▶ Assignment:
Copy all lines below containing "link".
(Records provided begins)
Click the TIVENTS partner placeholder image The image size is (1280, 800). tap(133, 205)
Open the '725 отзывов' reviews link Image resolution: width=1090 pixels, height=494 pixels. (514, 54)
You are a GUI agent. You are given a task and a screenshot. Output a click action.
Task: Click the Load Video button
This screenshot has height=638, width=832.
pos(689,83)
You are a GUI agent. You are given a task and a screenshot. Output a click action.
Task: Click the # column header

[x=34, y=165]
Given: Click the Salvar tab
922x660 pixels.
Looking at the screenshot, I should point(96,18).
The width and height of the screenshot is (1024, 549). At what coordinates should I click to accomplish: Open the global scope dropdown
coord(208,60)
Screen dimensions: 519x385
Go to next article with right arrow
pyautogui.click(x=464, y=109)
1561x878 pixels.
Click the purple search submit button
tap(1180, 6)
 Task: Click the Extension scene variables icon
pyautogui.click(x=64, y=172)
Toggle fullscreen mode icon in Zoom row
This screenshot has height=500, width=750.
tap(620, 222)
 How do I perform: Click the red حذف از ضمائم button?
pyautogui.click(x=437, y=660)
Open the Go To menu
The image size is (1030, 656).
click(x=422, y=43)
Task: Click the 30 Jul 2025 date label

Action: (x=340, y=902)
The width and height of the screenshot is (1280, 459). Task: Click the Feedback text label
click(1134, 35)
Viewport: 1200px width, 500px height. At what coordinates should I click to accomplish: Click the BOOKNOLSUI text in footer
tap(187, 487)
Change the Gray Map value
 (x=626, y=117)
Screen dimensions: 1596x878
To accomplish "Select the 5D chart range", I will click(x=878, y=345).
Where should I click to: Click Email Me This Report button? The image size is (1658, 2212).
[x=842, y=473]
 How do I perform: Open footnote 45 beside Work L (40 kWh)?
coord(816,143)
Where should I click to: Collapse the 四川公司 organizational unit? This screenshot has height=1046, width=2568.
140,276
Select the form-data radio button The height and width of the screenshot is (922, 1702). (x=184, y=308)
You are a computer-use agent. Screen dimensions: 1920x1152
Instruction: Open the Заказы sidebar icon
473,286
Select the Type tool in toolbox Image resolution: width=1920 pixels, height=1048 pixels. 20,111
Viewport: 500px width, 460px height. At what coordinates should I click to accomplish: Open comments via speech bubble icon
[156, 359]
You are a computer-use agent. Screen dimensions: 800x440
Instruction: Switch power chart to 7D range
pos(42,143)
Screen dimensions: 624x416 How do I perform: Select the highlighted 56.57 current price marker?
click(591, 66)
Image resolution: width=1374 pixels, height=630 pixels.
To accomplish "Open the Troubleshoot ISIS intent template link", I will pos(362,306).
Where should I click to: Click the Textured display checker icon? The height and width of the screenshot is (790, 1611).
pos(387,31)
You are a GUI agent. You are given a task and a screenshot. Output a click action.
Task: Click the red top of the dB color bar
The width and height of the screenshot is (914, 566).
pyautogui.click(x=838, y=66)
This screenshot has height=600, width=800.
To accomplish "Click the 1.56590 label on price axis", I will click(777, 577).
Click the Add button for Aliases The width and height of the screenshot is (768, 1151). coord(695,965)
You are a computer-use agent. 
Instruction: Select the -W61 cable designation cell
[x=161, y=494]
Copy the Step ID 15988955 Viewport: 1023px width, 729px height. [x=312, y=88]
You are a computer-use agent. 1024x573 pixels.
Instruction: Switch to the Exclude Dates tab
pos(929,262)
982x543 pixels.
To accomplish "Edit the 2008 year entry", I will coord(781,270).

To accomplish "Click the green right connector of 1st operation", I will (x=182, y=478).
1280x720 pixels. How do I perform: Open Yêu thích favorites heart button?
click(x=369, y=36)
(Records provided ends)
▶ Task result:
Open the '725 отзывов' reviews link Image resolution: width=1090 pixels, height=494 pixels. (514, 54)
To accomplish "Open the Troubleshoot ISIS intent template link", I will pos(362,306).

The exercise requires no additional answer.